How I am dealing with "The Bible says you have to go to all the meetings!!"

by Check_Your_Premises 30 Replies latest jw experiences

  • Ingenuous
    Ingenuous

    CYP, nice summary.

    Going to the Bible itself is oh-so-important. My Dad accused me of adding words to a scripture when we were discussing a point of JW doctrine. He was basing his accusation on what the literature had told him the scripture said. I found a Bible and - Well, lookey here! - it said exactly what I'd told him it did. (I admit, I dumped the 'good girl' routine for the first time in my life and really enjoyed that little dig )

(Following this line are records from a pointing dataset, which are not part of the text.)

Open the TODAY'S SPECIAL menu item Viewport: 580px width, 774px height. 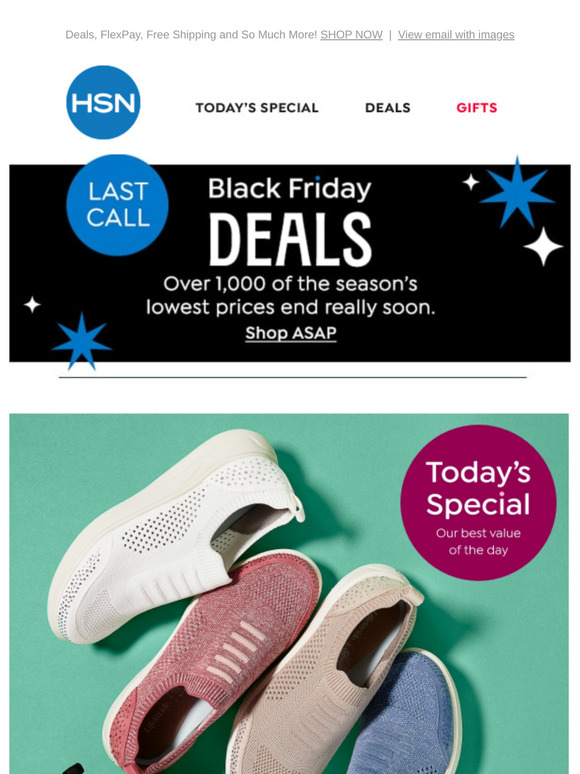coord(257,108)
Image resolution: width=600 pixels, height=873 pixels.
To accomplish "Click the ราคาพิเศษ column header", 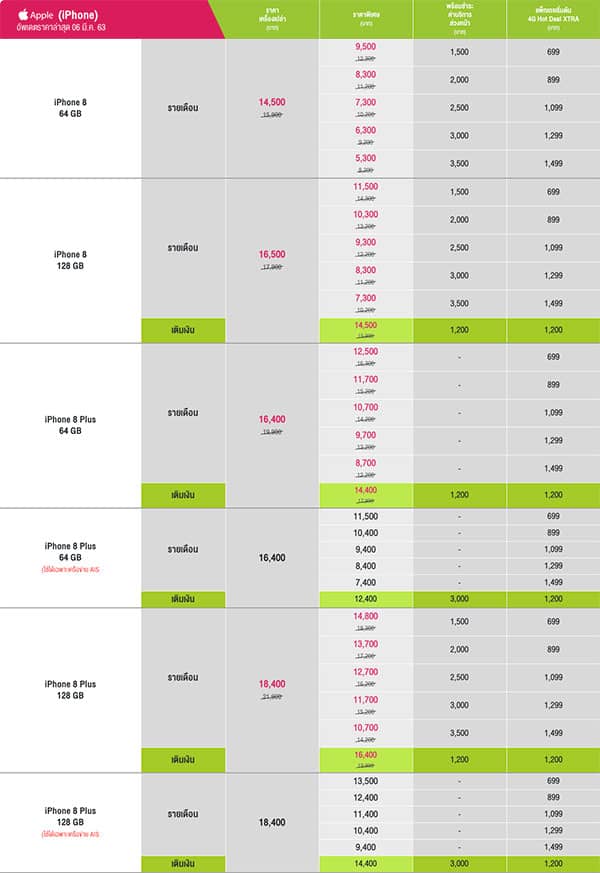I will (x=366, y=18).
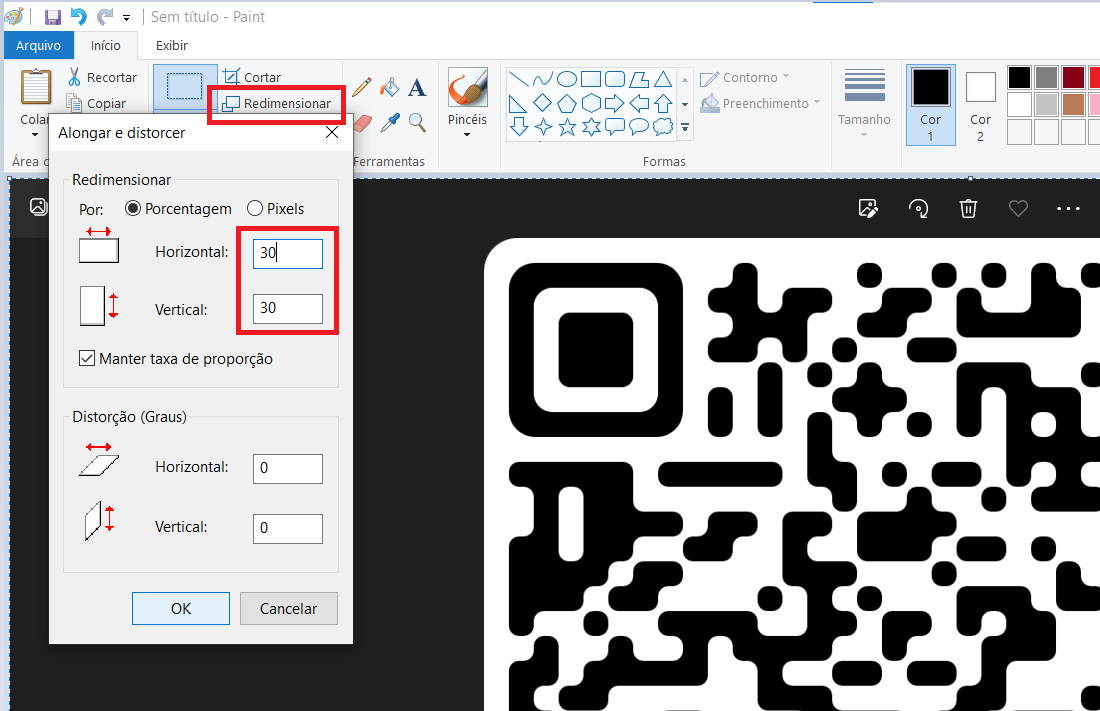1100x711 pixels.
Task: Switch to the Exibir tab
Action: 171,45
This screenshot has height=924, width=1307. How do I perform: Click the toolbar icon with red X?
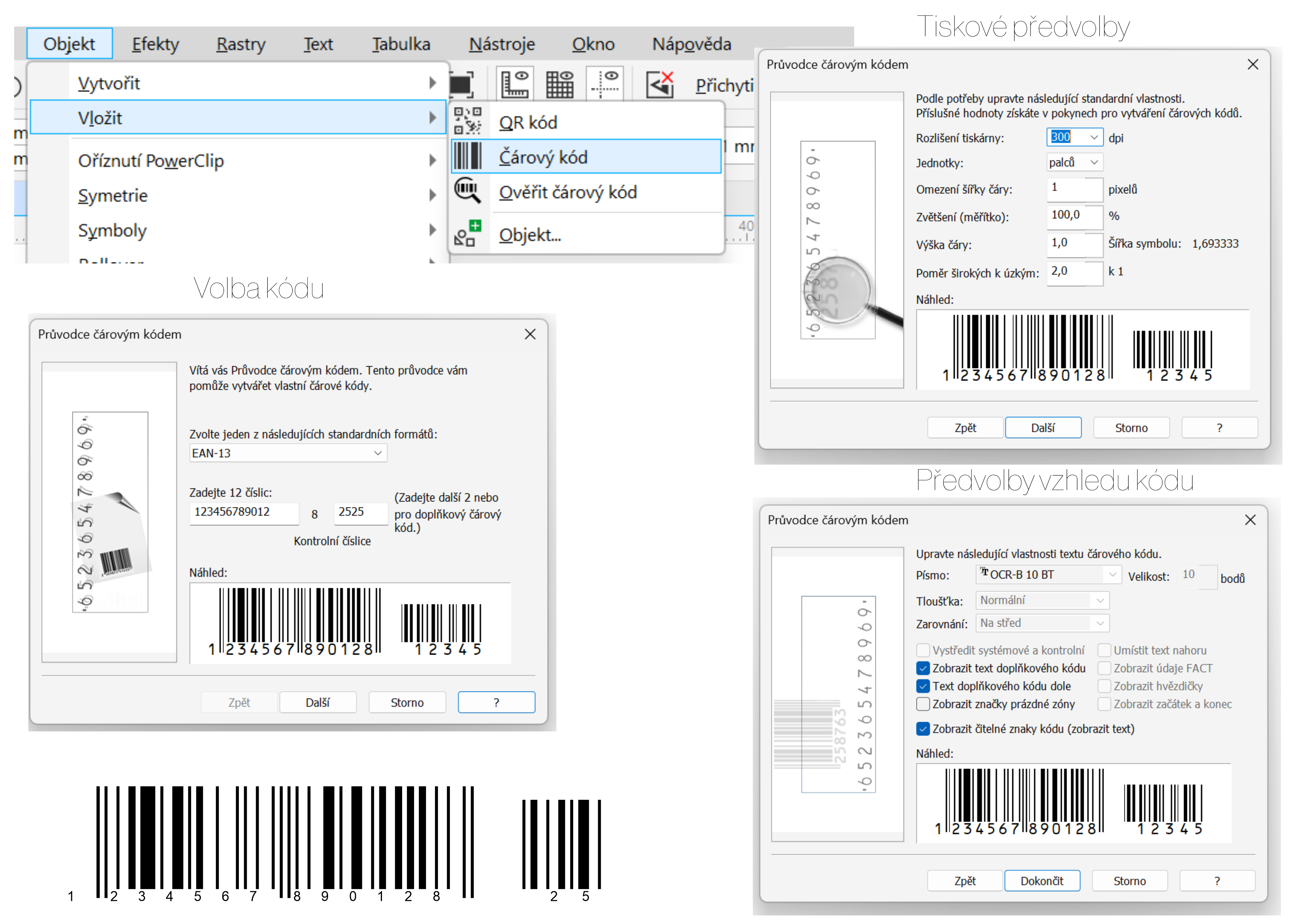(660, 85)
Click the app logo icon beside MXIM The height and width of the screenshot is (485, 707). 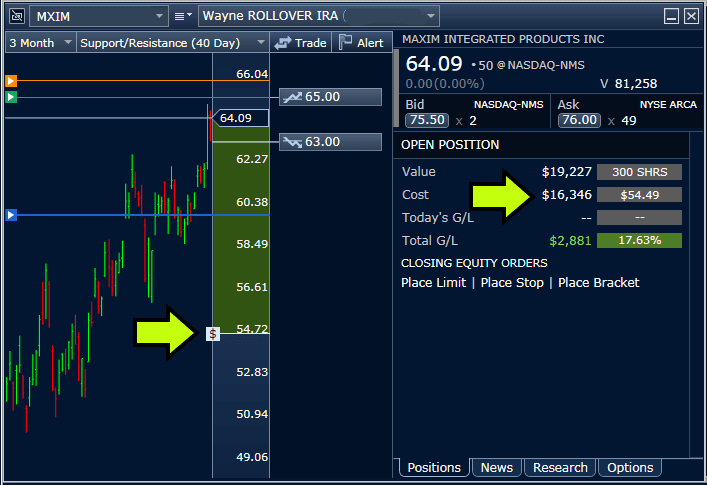pos(13,16)
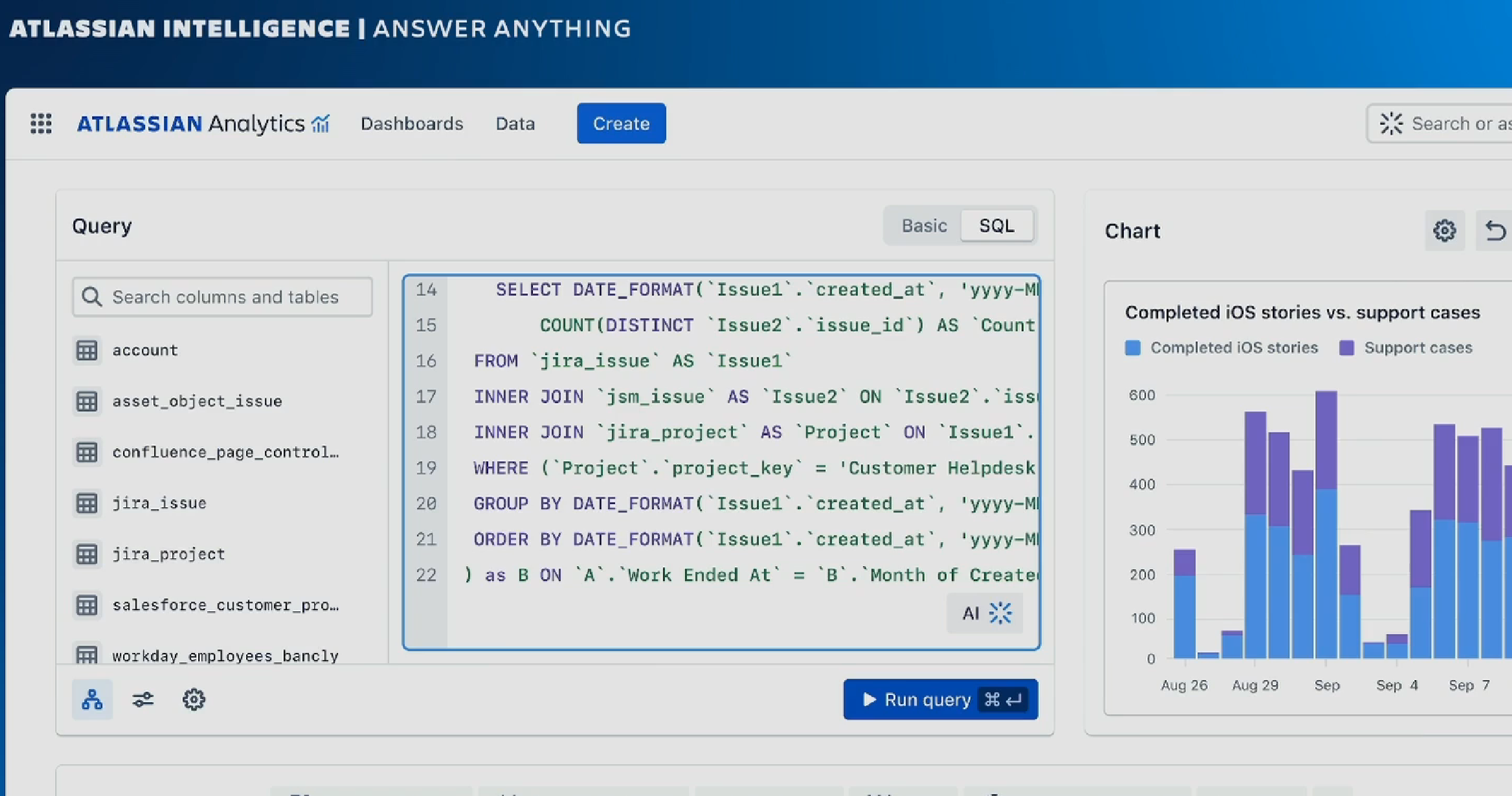Open the Dashboards menu
The height and width of the screenshot is (796, 1512).
coord(412,123)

    M.J. also has a good point, maybe something for you to consider later: a discussion about where in the Bible it says we have to obey the rules and regulations of a particular organization to gain God's approval and salvation? Again, it's a matter of finding actual scriptures in context. When you read scriptures like Galatians 3 - talking about obeying man-made "law" as well as Mosaic "Law" - it becomes clear that the actual scriptures and their context are damaging to much JW dogma.

  • AlanF
    AlanF

    CYP:

    I agree with other posters that you're not going to get very far with this. Not because your arguments aren't good -- they are! But because the indoctrination of the cult causes extreme braindeadness in the cult followers.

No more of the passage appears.